A Rapid Dominance-configured force would enter an AOI and immediately control the operational/environmental signatures both individually and in the aggregate. As needed, line and non-line-of-sight weapons of near pin-point accuracy would be delivered across the entire area of operation. Stealthy UAVs and mobile robotics systems, together with decoys, would be deployed in large numbers for surveillance, targeting, strike, and deception and would produce their own impact of electronic Shock and Awe on the enemy. This application of force can be done as rapidly as political and strategic conditions demand.

The effects mean literally "turning on and off" the "lights" that enable any potential aggressor to see or appreciate the conditions and events concerning his forces and, ultimately, his society. What is radically different in Rapid Dominance is the comprehensive system assemblage and integration of many evolving and even revolutionary technical advances in dominant battlefield awareness squared—materials application, sensor and signature control, computer and bioengineering applied to massive amounts of data, enable weapon application with simultaneity, precision, and lethality that to date have not been applied as a total system. Deception, disinformation, and misinformation will become major elements of this systemic approach.

The R&D reality is that technology advances will likely come from the commercial world as the DOD base continues to shrink. It is clear that in certain areas, DOD must remain involved where there is no private R&D or to fill gaps in R&D. Warships, fighter aircraft, tanks, and missile defense are examples. However, advances in commercial technology in the Information Age are unlikely to be matched by DOD.

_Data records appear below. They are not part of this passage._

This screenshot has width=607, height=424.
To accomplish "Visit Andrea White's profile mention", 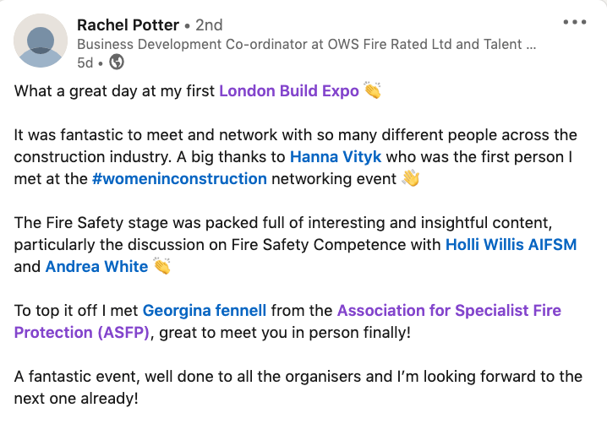I will pos(96,266).
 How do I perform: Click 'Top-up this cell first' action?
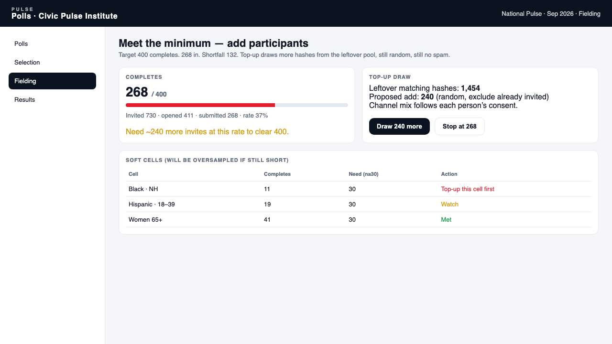(468, 189)
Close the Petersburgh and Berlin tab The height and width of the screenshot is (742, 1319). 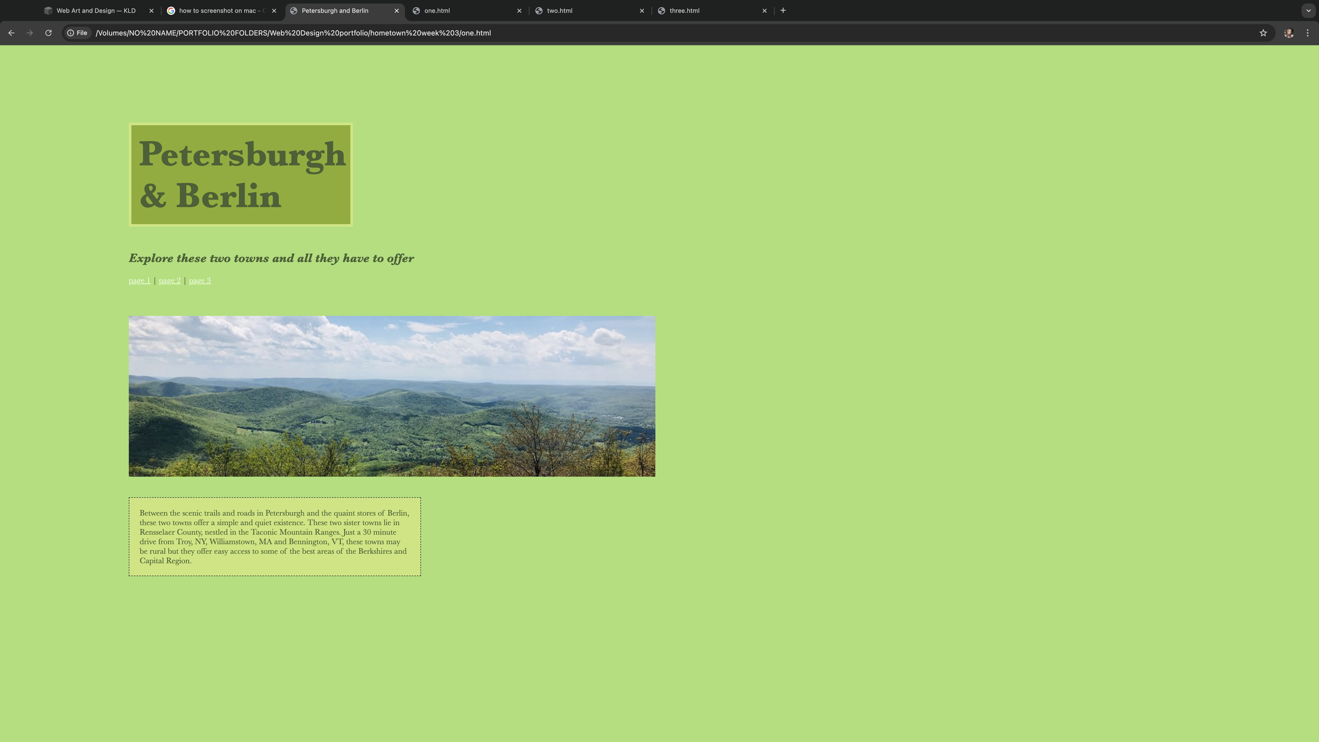(397, 11)
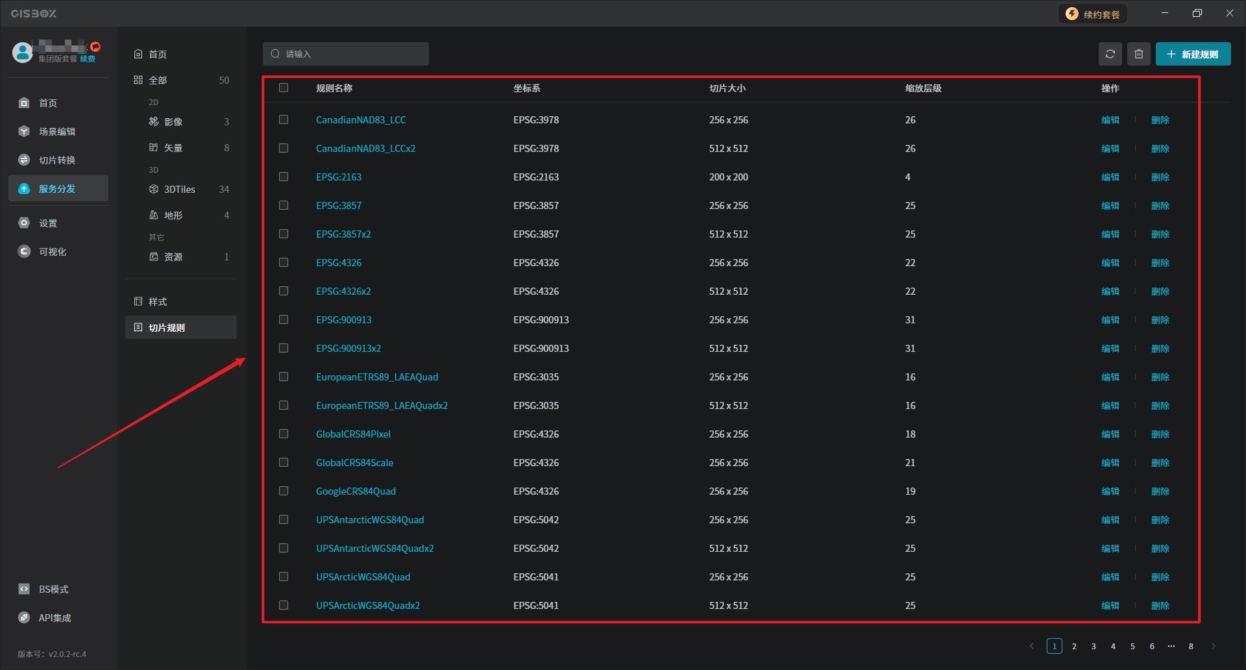The image size is (1246, 670).
Task: Open the 可视化 visualization sidebar item
Action: 52,252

Of equal importance is how we train, organize, and educate our combat officers and key enlisted personnel. Command must be geared to achieving the best of the best—not the best among the good. Assimilating in real time the vast amount of information and putting information to use will no doubt lead to major changes in the composition, competence, and authority of (even and especially) individual military unit commanders perhaps to the squad or private soldier level.

Of course, even with the most perfect information, an unqualified, inexperienced, or unprepared military commander may not win except with extraordinary luck or an incompetent foe. And, we repeat that there are cases where NO military force may be able to succeed if the objectives are unobtainable. The match of the entrepreneurial individual with the potential of the technology base is key. Optimizing and integrating all elements into a total system is a certain way to exploit the opportunity that we can perceive becoming more visible in the coming years.